Investors in private equity-backed companies
The private equity industry has embraced the responsible investment agenda, evidenced by the BVCA’s responsible investment toolkit which has been in existence for many years. Investors are increasingly proactive in managing ESG risks and promoting sustainable business principles during the life of the investment, and seizing the opportunities provided by good governance.

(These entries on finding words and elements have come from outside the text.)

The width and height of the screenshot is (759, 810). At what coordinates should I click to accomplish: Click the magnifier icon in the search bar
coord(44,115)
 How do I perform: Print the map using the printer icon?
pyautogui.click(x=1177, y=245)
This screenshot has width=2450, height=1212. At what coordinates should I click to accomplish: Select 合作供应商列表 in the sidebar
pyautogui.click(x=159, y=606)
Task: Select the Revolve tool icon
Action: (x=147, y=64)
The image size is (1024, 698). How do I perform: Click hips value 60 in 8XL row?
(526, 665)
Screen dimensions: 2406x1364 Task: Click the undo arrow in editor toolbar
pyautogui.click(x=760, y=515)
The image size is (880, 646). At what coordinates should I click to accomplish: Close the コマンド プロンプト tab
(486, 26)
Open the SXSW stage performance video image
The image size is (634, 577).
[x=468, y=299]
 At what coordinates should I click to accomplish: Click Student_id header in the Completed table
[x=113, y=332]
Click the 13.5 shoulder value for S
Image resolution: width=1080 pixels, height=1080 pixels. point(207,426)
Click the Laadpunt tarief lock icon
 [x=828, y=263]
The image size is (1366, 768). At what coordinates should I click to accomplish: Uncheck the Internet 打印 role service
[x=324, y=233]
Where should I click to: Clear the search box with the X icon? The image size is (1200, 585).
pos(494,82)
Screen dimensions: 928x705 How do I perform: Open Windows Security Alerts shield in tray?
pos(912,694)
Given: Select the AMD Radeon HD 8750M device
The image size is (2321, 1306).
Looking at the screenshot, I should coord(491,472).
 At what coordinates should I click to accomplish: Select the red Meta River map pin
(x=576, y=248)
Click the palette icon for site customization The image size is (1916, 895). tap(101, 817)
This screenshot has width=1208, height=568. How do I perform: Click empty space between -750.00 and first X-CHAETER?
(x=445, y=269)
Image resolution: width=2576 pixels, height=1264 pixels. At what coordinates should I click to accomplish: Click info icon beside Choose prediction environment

Most private equity firms would argue that their rigorous corporate governance and accountability mechanisms are an integral part of their investment philosophy, and good governance makes a positive contribution to investment outcomes. A private equity firm will typically appoint one or more of its own executives to the board of the investee company and usually, an outside director will also join the board, often acting as its chair. The board takes the lead in the management of ESG risks and opportunities, which many investors regard as integral to value creation and an important part of the exit process. Often, during the pre-investment phase, private equity investors assess ESG issues in the portfolio company and identify areas for improvement. Post-investment, they may require the company to address deficiencies, under the supervision of the board, and to report KPIs to show progress. In summary, private equity firms regard the composition of the board, its remit and decision-making processes as critical – alongside a clear and comprehensive reporting framework – and these structures are often used to ensure that the firm's approach to responsible investment is translated into concrete actions at operational level.
The Walker Guidelines on disclosure and transparency in private equity have increased the level of public narrative reporting for portfolio companies, helping to demonstrate that private equity investors are responsible owners and builders of businesses, and preparing investee companies for increased transparency and reporting obligations ahead of a possible listing on a public market.